Charles Ellicott Commentary Isaiah 13:19

Charles Ellicott Commentary

Isaiah 13:19

1819–1905
Anglican
Charles Ellicott
Charles Ellicott

Charles Ellicott Commentary

Isaiah 13:19

1819–1905
Anglican
SCRIPTURE

"And Babylon, the glory of kingdoms, the beauty of the Chaldeans` pride, shall be as when God overthrew Sodom and Gomorrah." — Isaiah 13:19 (ASV)

And Babylon, the glory of kingdoms. —The words paint the impression that the great city, even in Isaiah’s time, made on all who saw it. So Nebuchadnezzar, though his work was mainly that of a restorer, exulted in his pride in the greatness of the city of which he claimed to be the builder (Daniel 4:30). So Herodotus (1.178) describes it as the most famous and the strongest of all the cities of Assyria, adorned beyond any other city on which his eyes had ever looked. (Compare the descriptive notices in Jeremiah 51:41, and the constantly recurring epithet of “gold-abounding Babylon” in the Persians of Aeschylus.)

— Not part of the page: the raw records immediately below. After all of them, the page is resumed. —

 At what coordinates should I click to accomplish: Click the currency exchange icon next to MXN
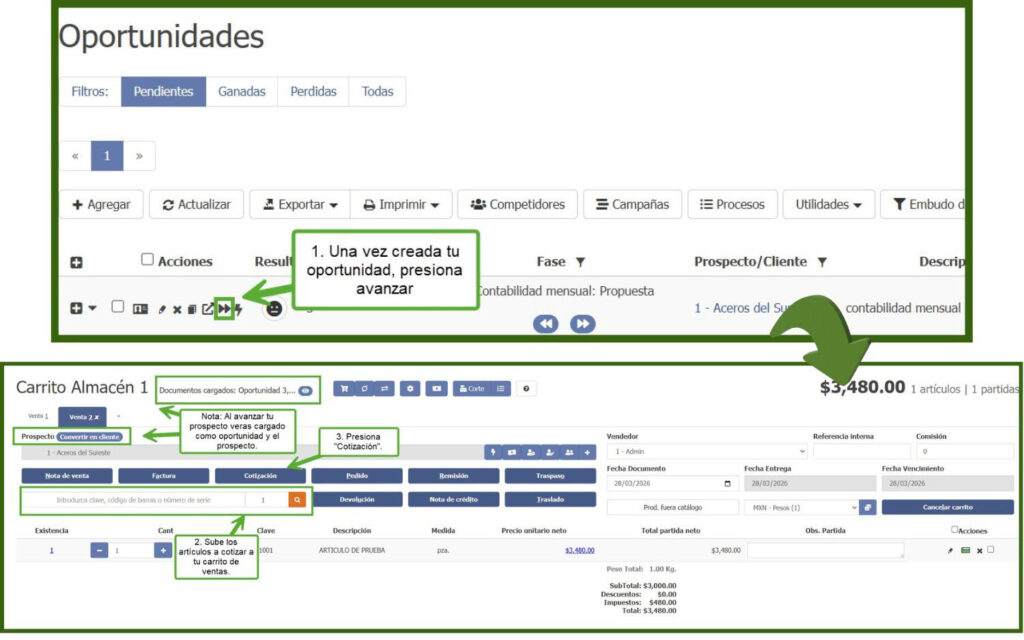(x=868, y=507)
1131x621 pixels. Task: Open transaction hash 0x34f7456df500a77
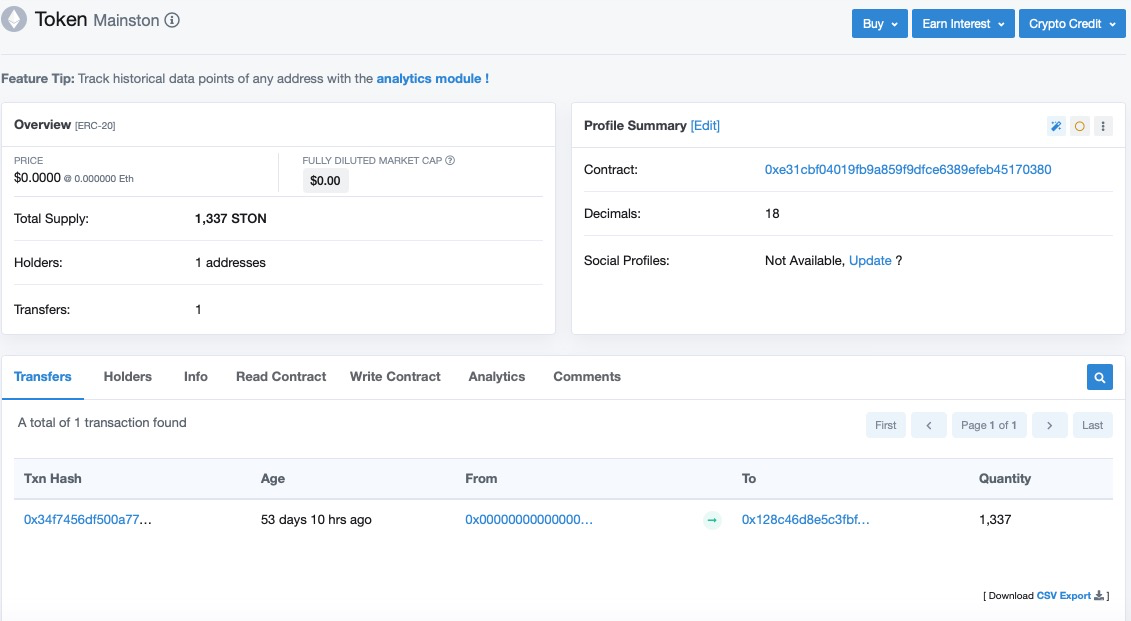88,520
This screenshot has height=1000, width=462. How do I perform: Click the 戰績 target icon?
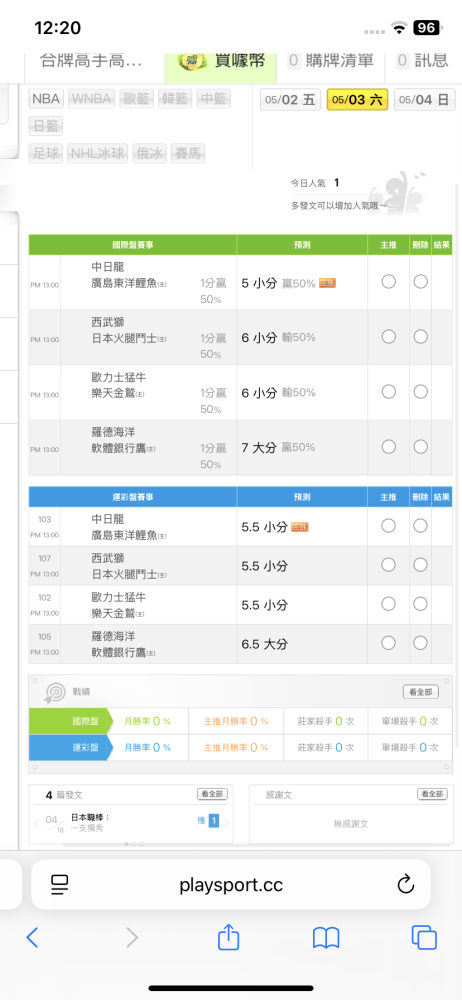tap(54, 692)
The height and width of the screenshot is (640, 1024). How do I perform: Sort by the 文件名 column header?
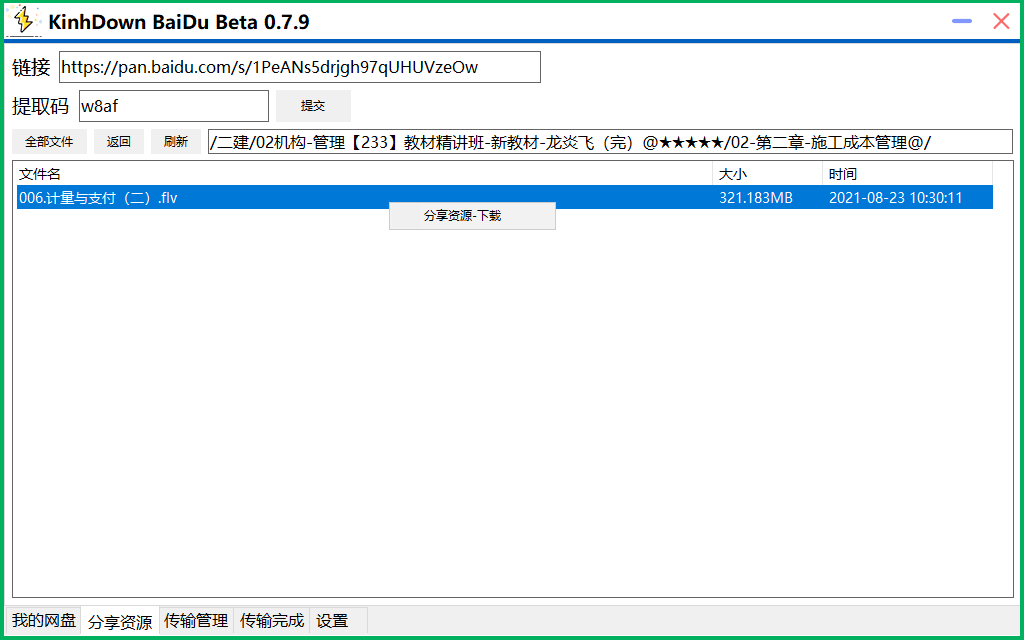pyautogui.click(x=360, y=174)
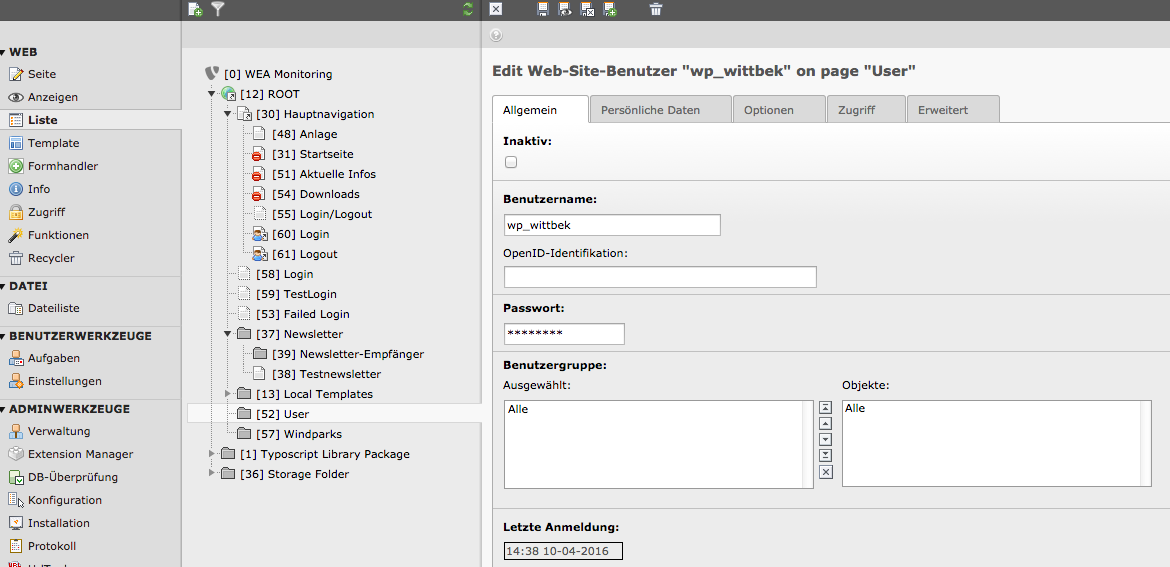The image size is (1170, 567).
Task: Move selected group to top
Action: [825, 408]
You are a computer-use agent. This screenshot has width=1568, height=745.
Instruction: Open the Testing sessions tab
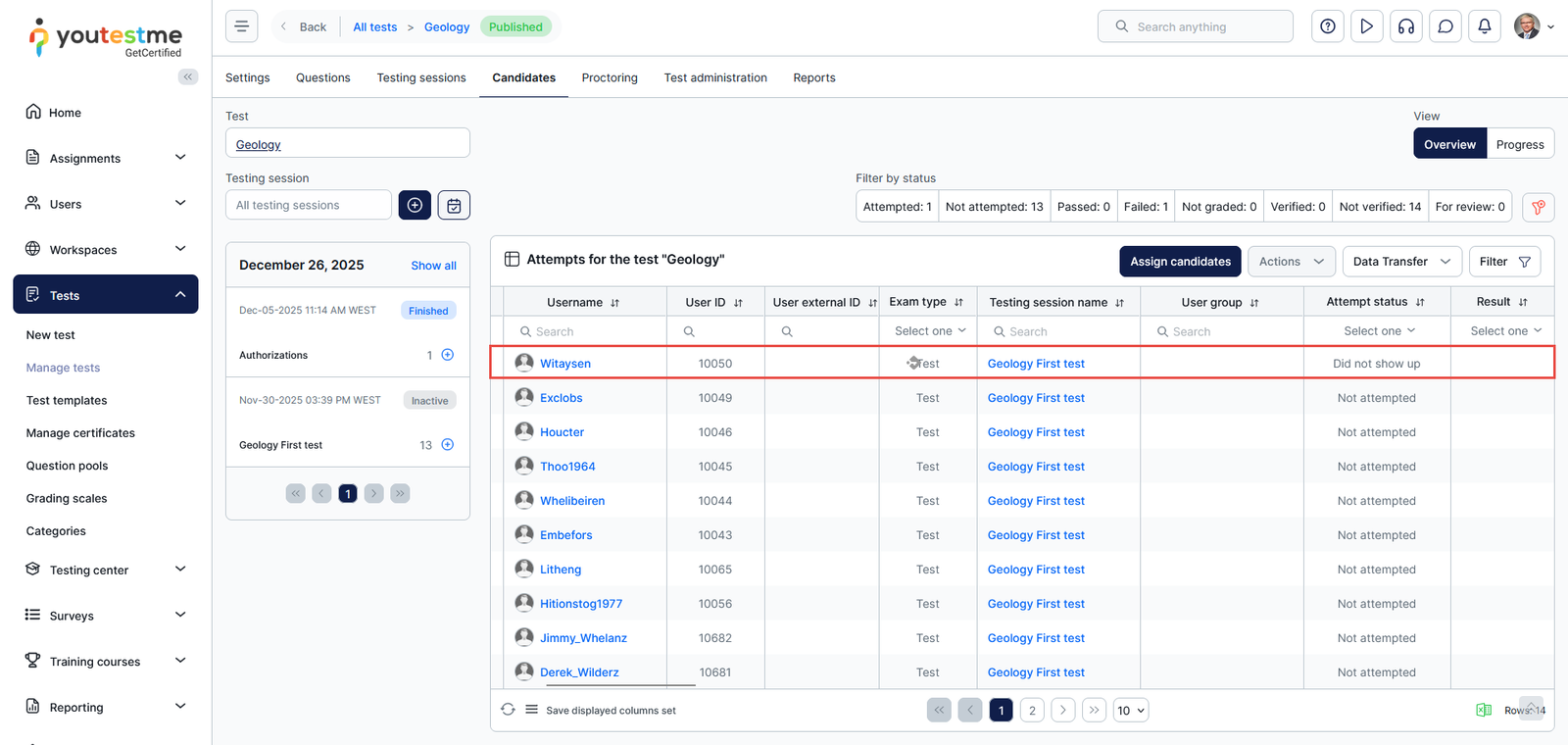coord(421,77)
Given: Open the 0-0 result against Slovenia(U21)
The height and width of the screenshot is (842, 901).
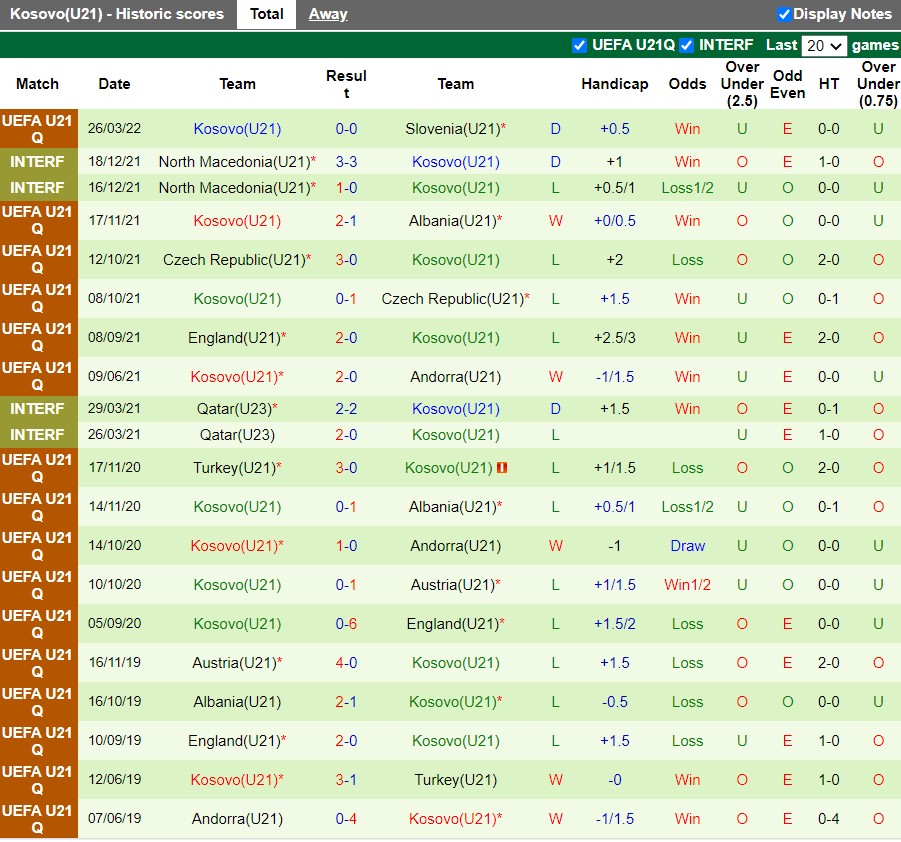Looking at the screenshot, I should (346, 129).
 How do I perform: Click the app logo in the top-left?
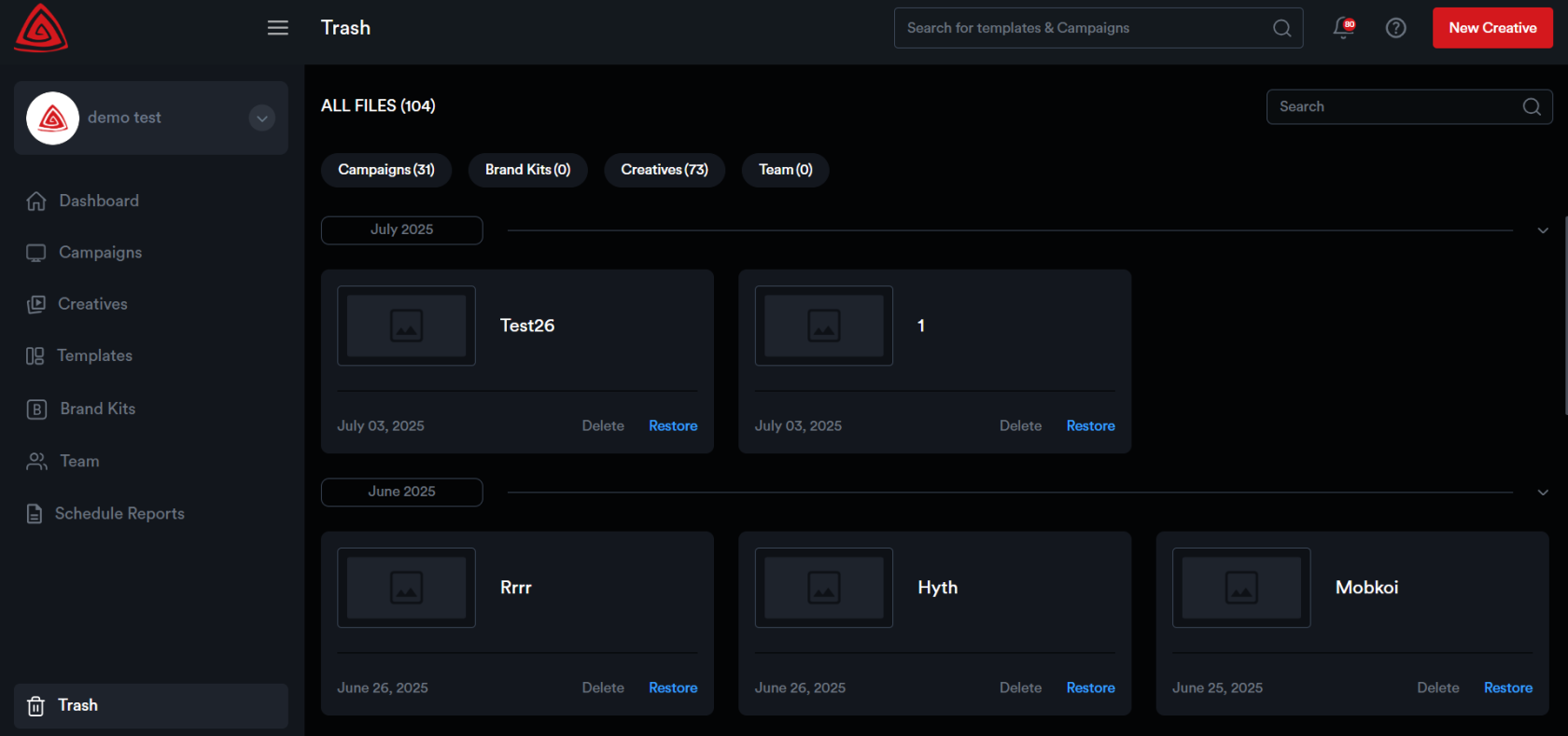(x=41, y=28)
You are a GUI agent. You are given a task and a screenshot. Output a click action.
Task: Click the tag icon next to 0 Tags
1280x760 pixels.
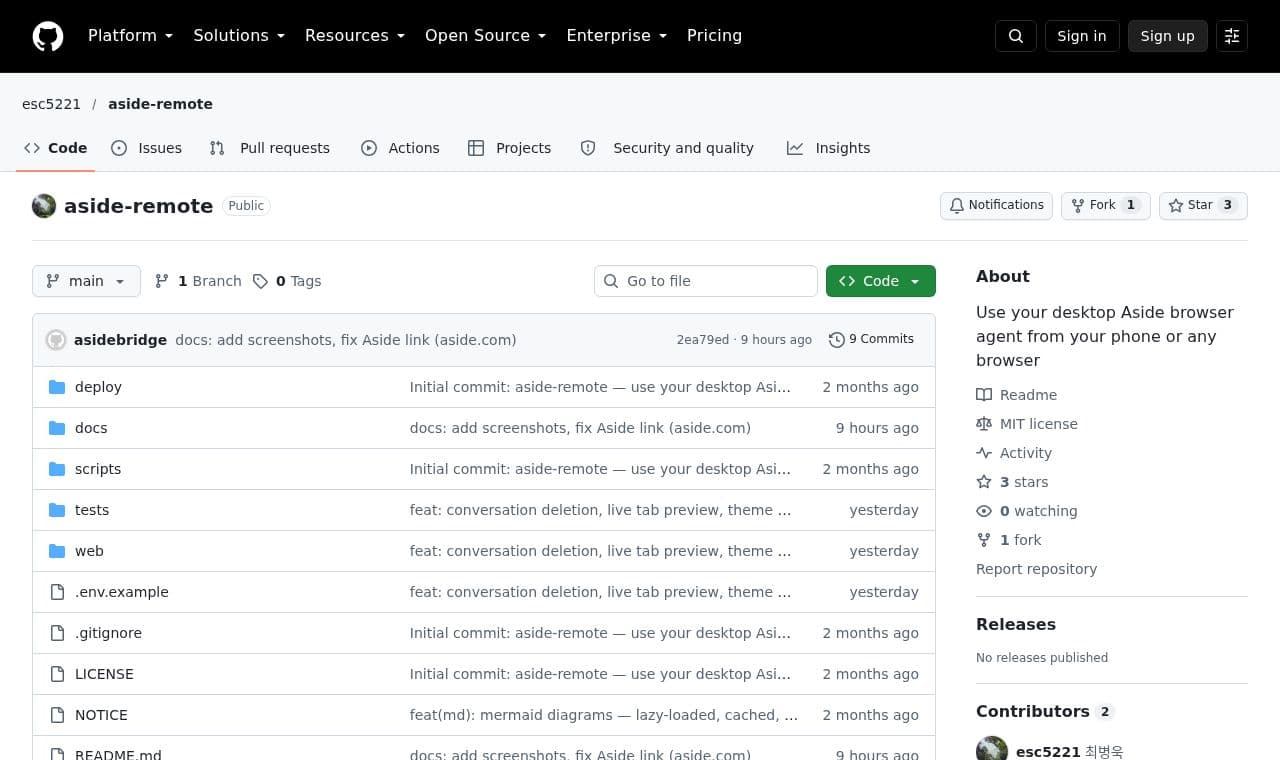coord(260,281)
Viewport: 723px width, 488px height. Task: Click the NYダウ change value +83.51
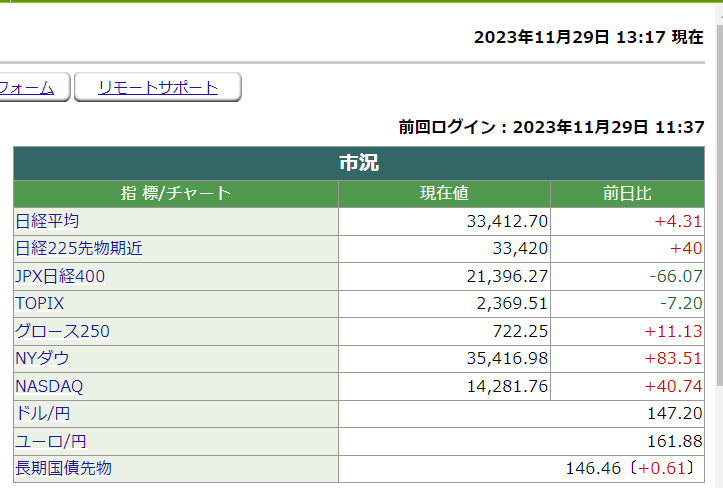coord(678,358)
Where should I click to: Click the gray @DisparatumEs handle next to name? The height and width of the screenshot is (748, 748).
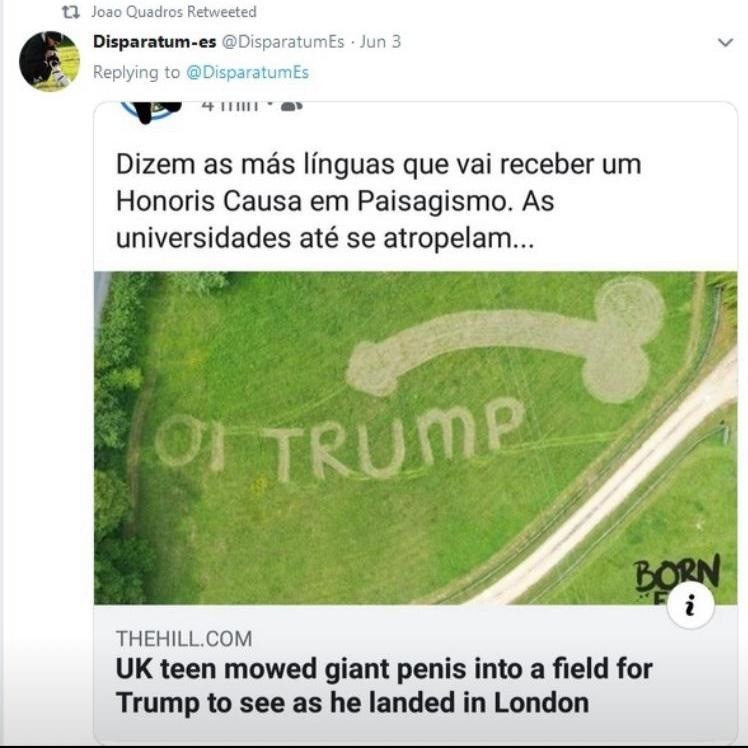(283, 42)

As when God overthrew Sodom and Gomorrah. —The phrase had clearly become proverbial, as in Isaiah 1:9; Jeremiah 50:40; Deuteronomy 29:23, carrying the picture of desolation to its highest point. The present state of the site of Babylon corresponds literally to the prediction. It is “a naked and hideous waste” (Layard, Nineveh and Babylon, p. 484). The work was, however, accomplished by slow degrees, and was not, like the destruction of Nineveh, the result of a single overthrow. Darius dismantled its walls; Xerxes pulled down the Temple of Belus.

Alexander contemplated its restoration, but his designs were frustrated by his early death. Susa and Ecbatana, Seleucia and Antioch, Ctesiphon and Baghdad, became successively the centres of commerce and of government. By the time of Strabo (B.C. 20) the work was accomplished, and “the vast city” had become a “vast desolation” (Strabo, 16.15). At no time within the range of Old Testament literature did such a consummation come within the range of the forecast that judges the future by an induction from the past.